■ **What you should do**
Duplicate every one of the following records line for line, without altering anything.

Entries for locating text and elements
§
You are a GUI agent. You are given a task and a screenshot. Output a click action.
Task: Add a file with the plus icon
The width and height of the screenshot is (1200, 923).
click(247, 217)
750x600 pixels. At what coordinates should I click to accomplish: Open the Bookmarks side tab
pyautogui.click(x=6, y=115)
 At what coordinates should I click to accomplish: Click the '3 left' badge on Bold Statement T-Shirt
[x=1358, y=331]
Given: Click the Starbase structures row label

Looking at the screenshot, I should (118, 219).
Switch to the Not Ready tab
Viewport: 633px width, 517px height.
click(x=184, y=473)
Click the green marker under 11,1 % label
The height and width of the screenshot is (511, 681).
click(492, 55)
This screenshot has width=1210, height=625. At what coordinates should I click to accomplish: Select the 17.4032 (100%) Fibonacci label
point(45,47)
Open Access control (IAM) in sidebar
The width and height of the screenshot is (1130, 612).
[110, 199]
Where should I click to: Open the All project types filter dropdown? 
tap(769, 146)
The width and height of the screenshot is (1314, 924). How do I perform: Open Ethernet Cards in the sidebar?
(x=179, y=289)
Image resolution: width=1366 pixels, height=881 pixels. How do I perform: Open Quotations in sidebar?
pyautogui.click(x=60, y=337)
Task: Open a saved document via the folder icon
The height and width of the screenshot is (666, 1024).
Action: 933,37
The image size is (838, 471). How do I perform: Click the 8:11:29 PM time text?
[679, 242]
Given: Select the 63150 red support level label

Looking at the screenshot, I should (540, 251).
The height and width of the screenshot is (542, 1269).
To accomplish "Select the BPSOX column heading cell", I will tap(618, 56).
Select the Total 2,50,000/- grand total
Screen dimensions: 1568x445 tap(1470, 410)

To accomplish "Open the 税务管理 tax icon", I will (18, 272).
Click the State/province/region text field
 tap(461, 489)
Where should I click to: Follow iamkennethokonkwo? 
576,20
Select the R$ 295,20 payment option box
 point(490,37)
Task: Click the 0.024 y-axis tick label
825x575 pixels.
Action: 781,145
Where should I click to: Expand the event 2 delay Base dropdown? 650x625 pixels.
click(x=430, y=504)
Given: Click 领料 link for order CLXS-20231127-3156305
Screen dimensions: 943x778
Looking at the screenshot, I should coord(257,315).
§
■ **Task solution**
You are a GUI agent. You are given a task and a screenshot. Output a click action.
Task: Add a file with the plus icon
The width and height of the screenshot is (1200, 923).
click(247, 217)
750x600 pixels. At what coordinates should I click to accomplish: Open the Bookmarks side tab
pyautogui.click(x=6, y=115)
 At what coordinates should I click to accomplish: Click the '3 left' badge on Bold Statement T-Shirt
[x=1358, y=331]
Given: Click the Starbase structures row label

Looking at the screenshot, I should (118, 219).
Switch to the Not Ready tab
Viewport: 633px width, 517px height.
click(x=184, y=473)
Click the green marker under 11,1 % label
The height and width of the screenshot is (511, 681).
click(492, 55)
This screenshot has width=1210, height=625. At what coordinates should I click to accomplish: Select the 17.4032 (100%) Fibonacci label
point(45,47)
Open Access control (IAM) in sidebar
The width and height of the screenshot is (1130, 612).
[110, 199]
Where should I click to: Open the All project types filter dropdown? 
tap(769, 146)
The width and height of the screenshot is (1314, 924). How do I perform: Open Ethernet Cards in the sidebar?
(x=179, y=289)
Image resolution: width=1366 pixels, height=881 pixels. How do I perform: Open Quotations in sidebar?
pyautogui.click(x=60, y=337)
Task: Open a saved document via the folder icon
The height and width of the screenshot is (666, 1024).
Action: 933,37
The image size is (838, 471). How do I perform: Click the 8:11:29 PM time text?
[679, 242]
Given: Select the 63150 red support level label

Looking at the screenshot, I should (540, 251).
The height and width of the screenshot is (542, 1269).
To accomplish "Select the BPSOX column heading cell", I will tap(618, 56).
Select the Total 2,50,000/- grand total
Screen dimensions: 1568x445 tap(1470, 410)

To accomplish "Open the 税务管理 tax icon", I will (18, 272).
Click the State/province/region text field
 tap(461, 489)
Where should I click to: Follow iamkennethokonkwo? 
576,20
Select the R$ 295,20 payment option box
 point(490,37)
Task: Click the 0.024 y-axis tick label
825x575 pixels.
Action: 781,145
Where should I click to: Expand the event 2 delay Base dropdown? 650x625 pixels.
click(x=430, y=504)
Given: Click 领料 link for order CLXS-20231127-3156305
Screen dimensions: 943x778
Looking at the screenshot, I should coord(257,315).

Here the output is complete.